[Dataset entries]
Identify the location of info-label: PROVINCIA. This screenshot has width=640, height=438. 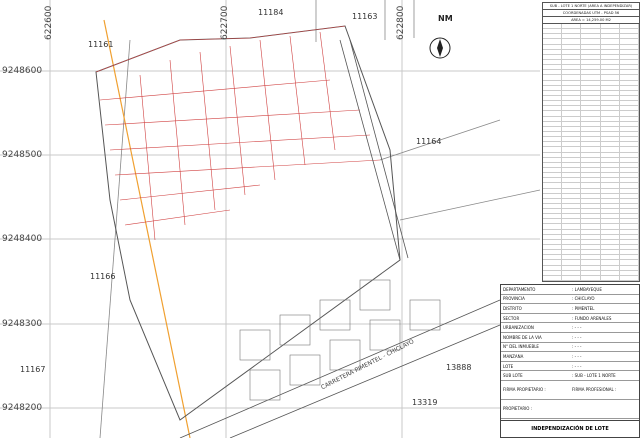
(514, 299).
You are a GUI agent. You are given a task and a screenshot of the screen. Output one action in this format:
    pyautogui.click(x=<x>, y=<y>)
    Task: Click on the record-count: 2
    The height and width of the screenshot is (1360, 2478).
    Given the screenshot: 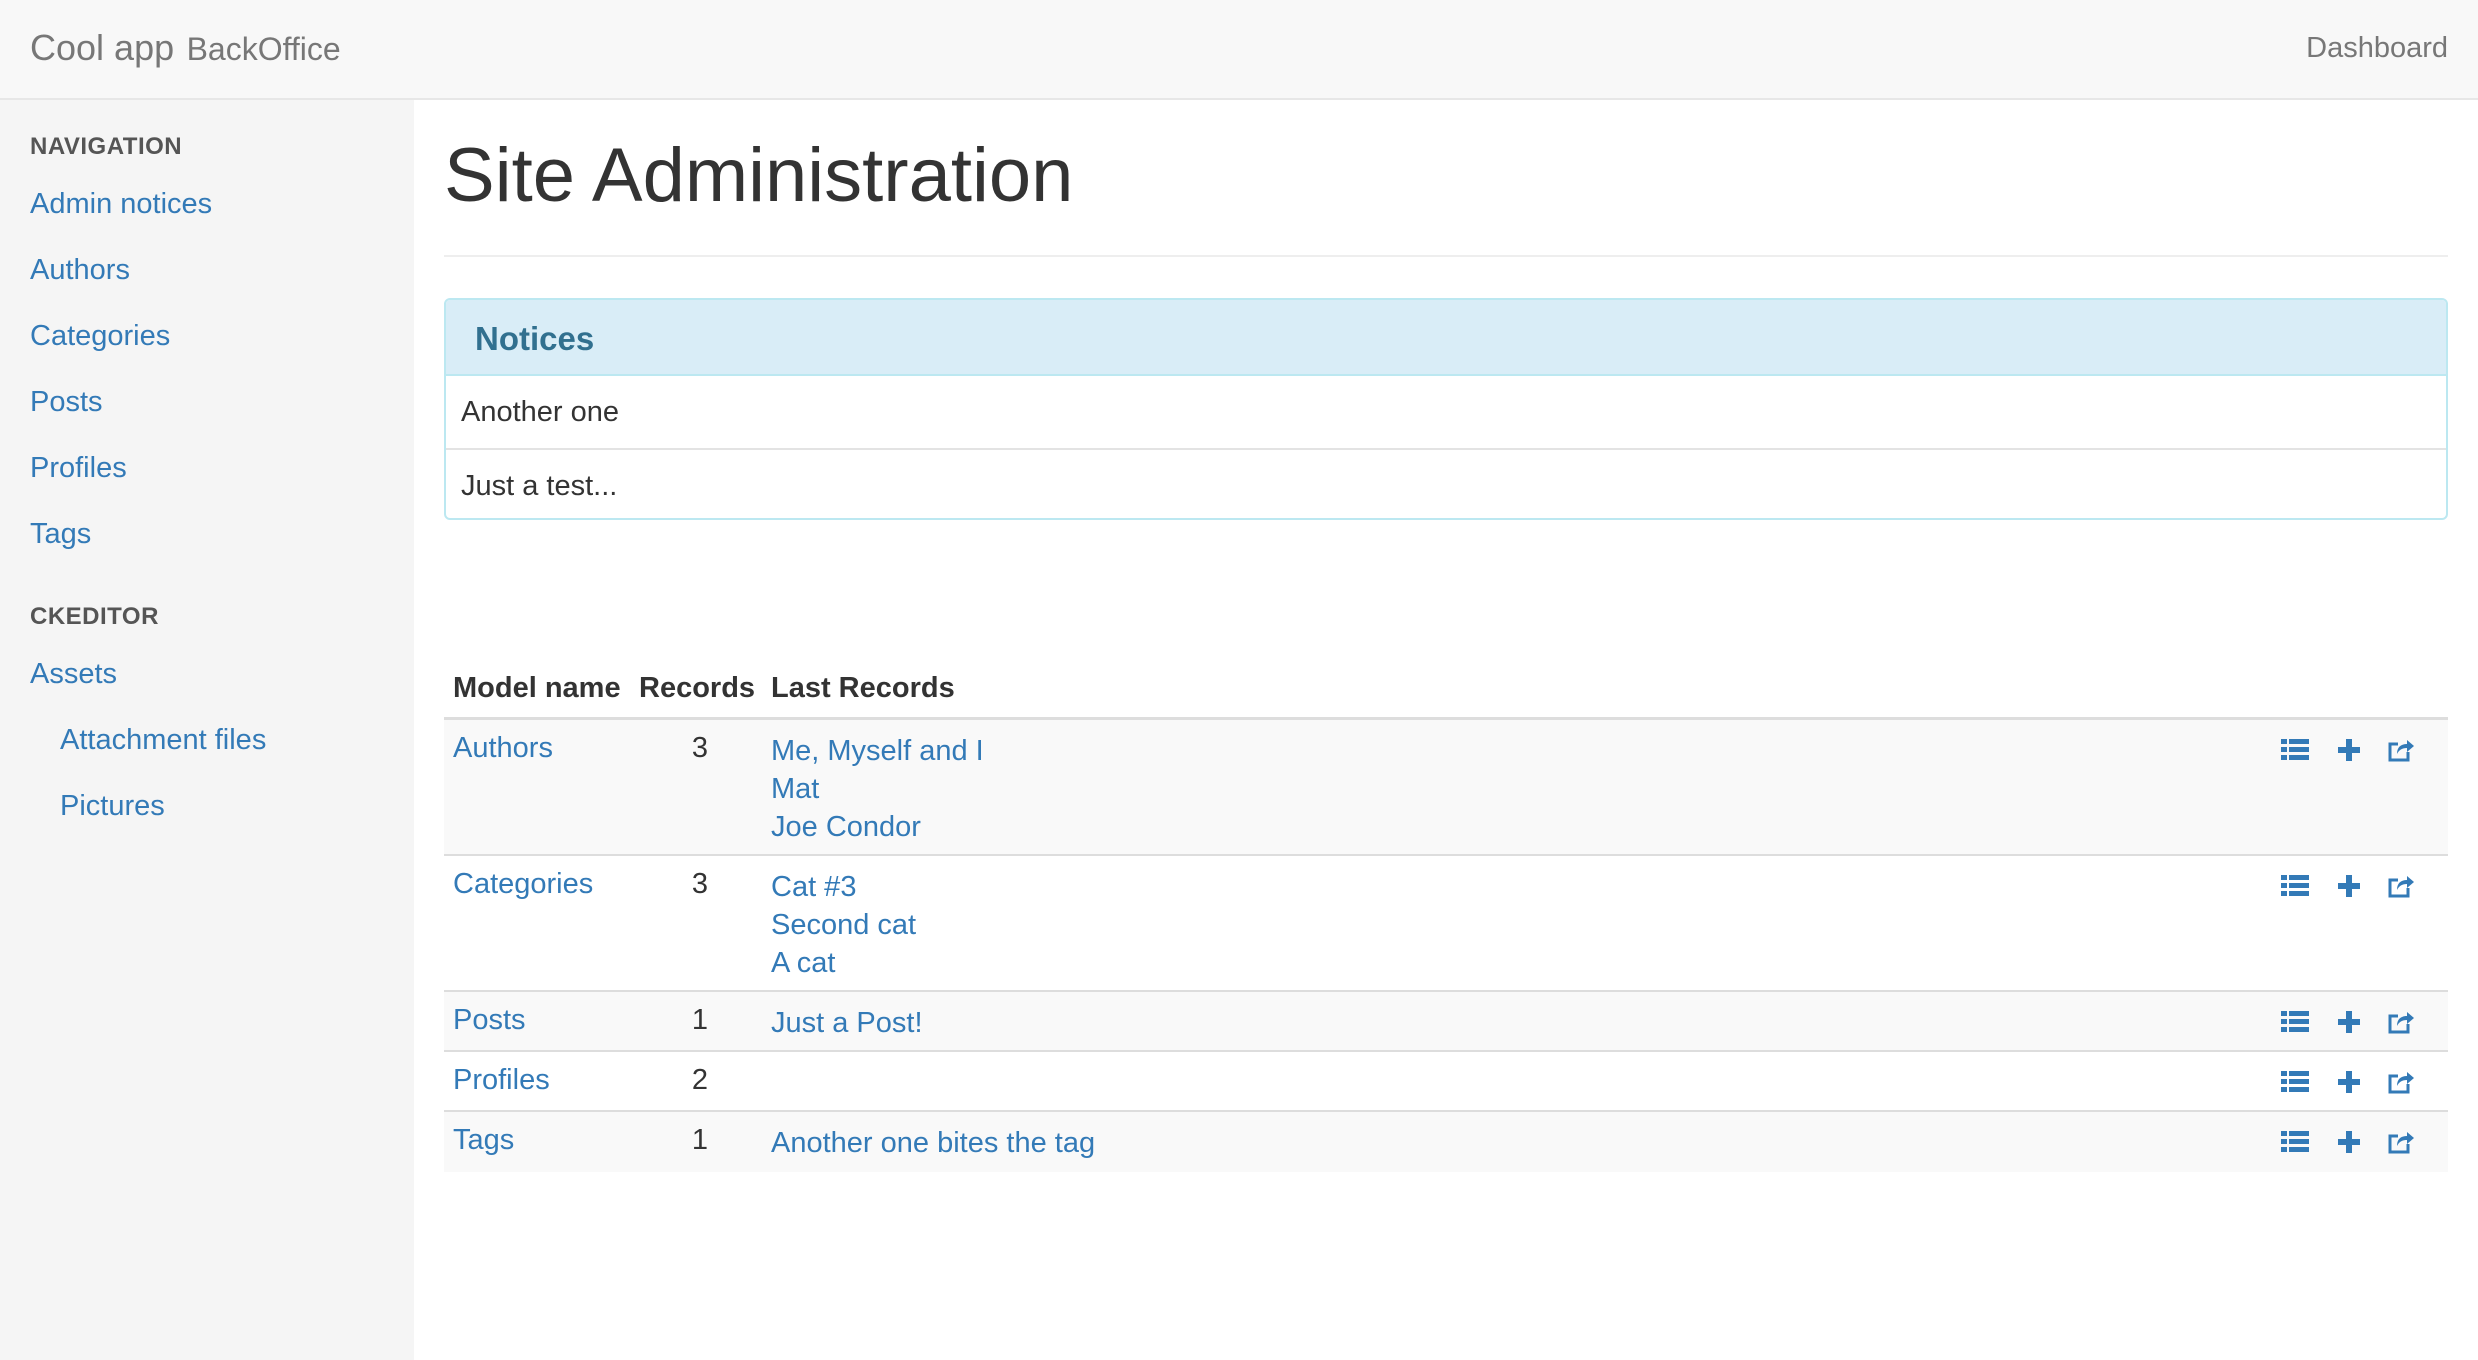 What is the action you would take?
    pyautogui.click(x=700, y=1080)
    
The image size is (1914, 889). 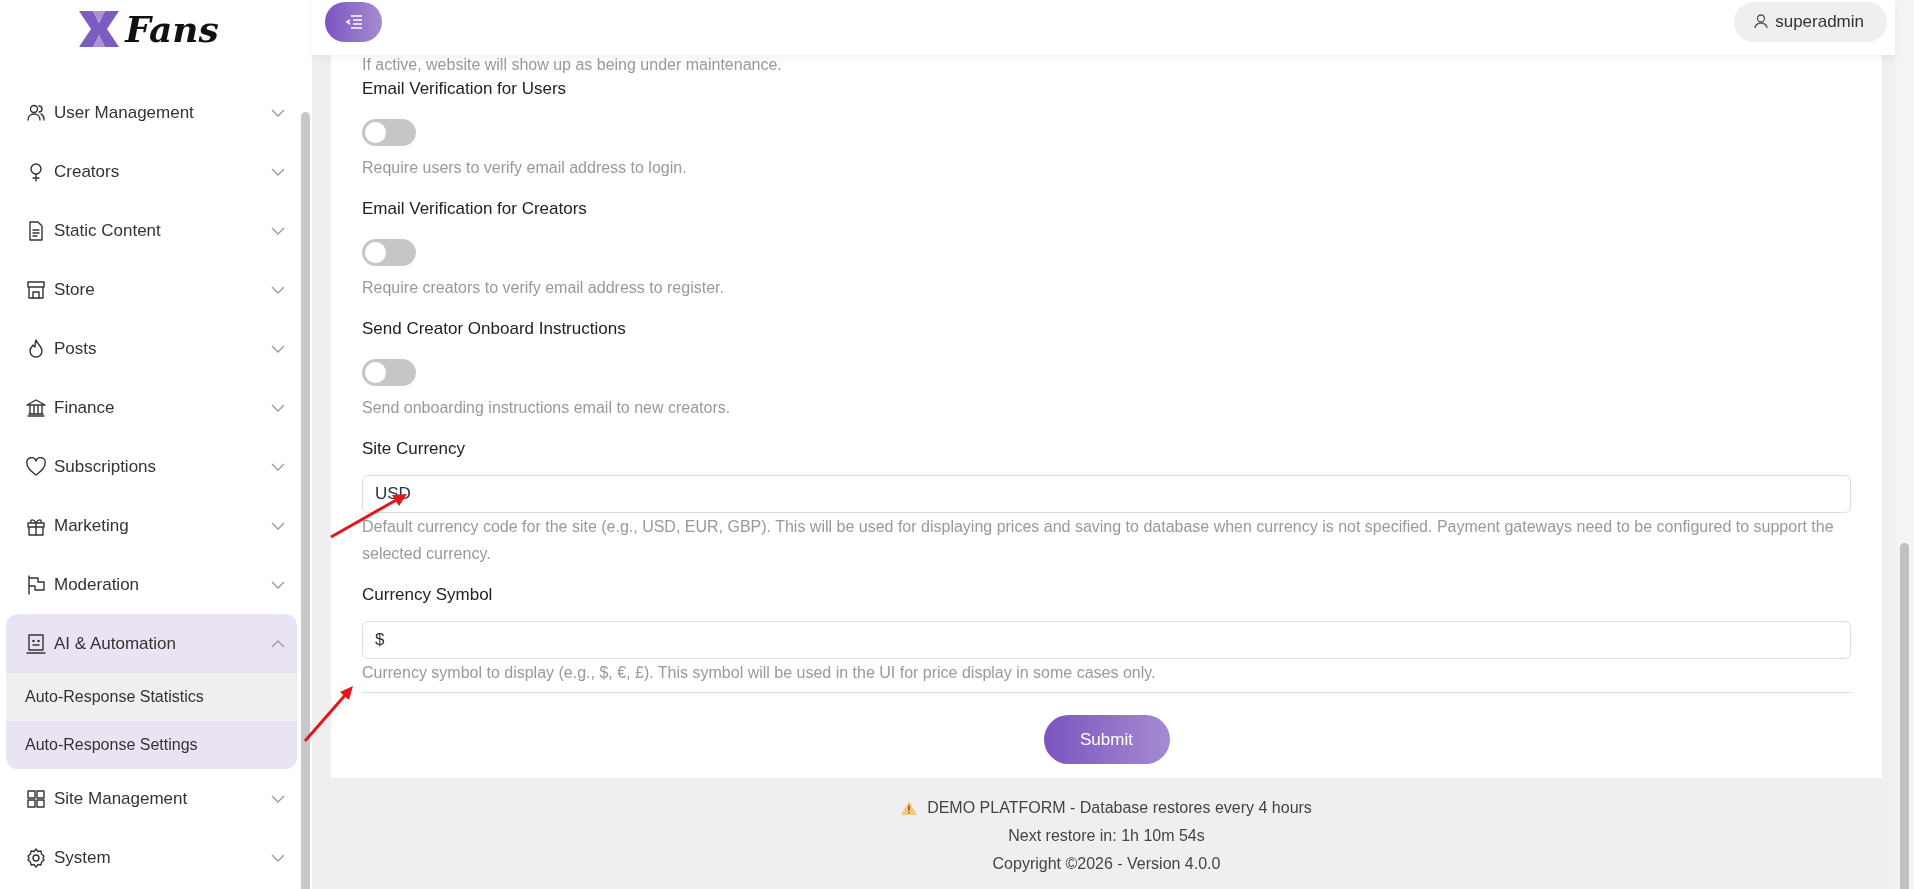 What do you see at coordinates (760, 673) in the screenshot?
I see `help-text: Currency symbol to display (e.g., $, €, £). This symbol will be used in the UI for price display in some cases only.` at bounding box center [760, 673].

◆ INSTRUCTIONS FOR THE TASK ◆
Reproduce the items word for word, starting at the first line and continuing through the line that contains "(514, 299).", including that line. Leave the pictures out of your reproduction.

◆ RESPONSE AREA ◆
Identify the location of info-label: PROVINCIA. This screenshot has width=640, height=438. 
(514, 299).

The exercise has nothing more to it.